Do you believe in stimulus programs? Do you believe jobs are created by the government? Are you Keynesian? Are you voting for Barack Obama?
If so, rejoice! Hurricane Sandy is a massive stimulus program. Set aside the civilian deaths for a moment and focus on the government and private sector spending.
Think of Sandy as a $60 billion dollar injection of stimulus. 
In one watery swoop, Sally sept into millions of tight-fisted consumers’ wallets. A frugal Congress can’t stop government spending via FEMA. “Fannie Mae and Freddie Mac said they will offer help to borrowers whose homes were damaged or destroyed.” 
Deductibles and out-of-pocket expenses to fix broken windows will rev up the metropolitan New York economy. Think of all the drywall and generators sold by Home Depot. Surely, pump makers like Britain’s Andrew Sykes Group are busy. Ruined cars must be replaced, employing autoworkers in Japan and the USA.
NYC looters  act as stimuli, forcing small businesses to restock. Retailers who love a few dozen TVs and smartphones in a robbery have to replace their electronic inventory. This creates jobs, doesn’t it? Even if the products are made abroad, Americans are employed in the ports, on the railroads and at the trucking firms that bring in the replacement wide-screen plasmas. The looters might even be 99%’s, taking from 1% retailers.
The rebuilding money comes from the federal government, consumers and insurance companies. Isn’t it good to raid greedy insurance companies?
But does Mother Nature’s destruction of a 2011 Impala actually help us? The 2012 Impala replacement comes from a combination of an insurance company’s settlement plus a consumer’s deductible.
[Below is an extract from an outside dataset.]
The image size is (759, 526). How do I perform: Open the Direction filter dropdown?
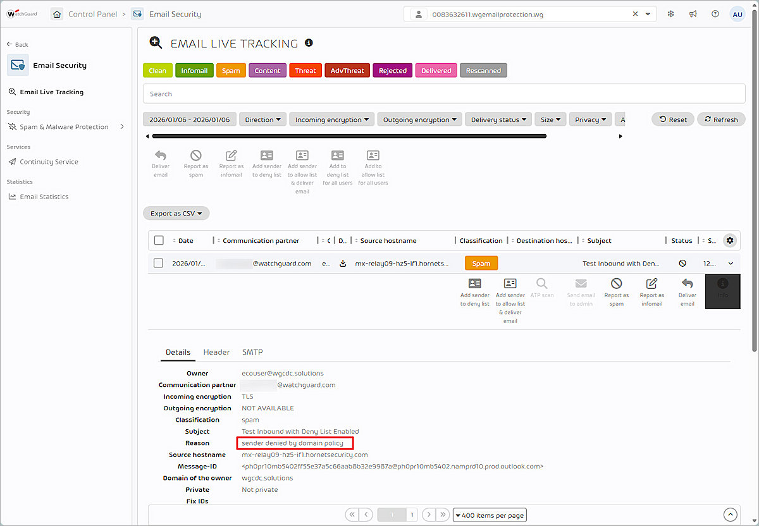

Is that money free?
The illustrious French economist Frederic Bastiat addressed the Lindsay Lohan-like thinking behind the above “Sandy stimulus” in his classic “That Which Is Seen, and That Which Is Not Seen.”  Bastiat looked at the example of the shopkeeper, whose window is broken by someone. The Obama-Krugman view is that broken windows are very good. The shopkeeper spends six francs to purchase a window; someone is paid to install it. The window seller and the window installer receive those francs which they then spend elsewhere in the economy, say for beer and fishing rods, employing even more. The broken window bonanza flows through the economy, creating what the Keynesians call a “multiplier effect”. A single dollar spent fixing a window broken by a vandal might become $5 as it filters through the world economy.
The strange conclusion becomes that the economy really needs more broken windows. Vandals are heroes. Bastiat saw through that twisted logic, writing about the unseen effects, namely the things the shopkeeper would have spent the six francs on something else, which would have the same multiplicative effect on the economy. The difference would be a net increase in the economy. Instead of ending with a replacement window no different from the previous pane, at a cost of six francs, the shopkeeper would have bought something else.
As our shopkeeper has spent six francs upon one thing, he cannot spend them upon another. It is not seen that if he had not had a window to replace, he would, perhaps, have replaced his old shoes, or added another book to his library. In short, he would have employed his six francs in some way, which this accident has prevented. 
Let us take a view of industry in general, as affected by this circumstance. The window being broken, the glazier’s trade is encouraged to the amount of six francs: this is that which is seen.
If the window had not been broken, the shoemaker’s trade (or some other) would have been encouraged to the amount of six francs: this is that which is not seen.
And if that which is not seen is taken into consideration, because it is a negative fact, as well as that which is seen, because it is a positive fact, it will be understood that neither industry in general, nor the sum total of national labor, is affected, whether windows are broken or not.
The Keynesian fallacy rests on an idea of huge amounts of savings, selfishly unspent, that could be employing someone. In the USA of 2012, most everyone is leveraged. The US government is $16 Trillion in debt, with no hope of repayment. Consumers are struggling to make ends meet, many deep in debt. Tens of millions of homeowners’ mortgages are as underwater as the Queens-Midtown Tunnel. Insurance money is not free, it comes from somewhere. Property insurers will liquidate their stock and bond holdings to pay Sandy claims, slicing money from the economic system. They will replenish those reserves by reducing dividends, which takes money out of the economy, and by raising insurance premiums, which also grabs cash from the economy.
Sandy is not really a Stimulus project for the US economy. It’s an economic calamity just as it’s a humanitarian crisis.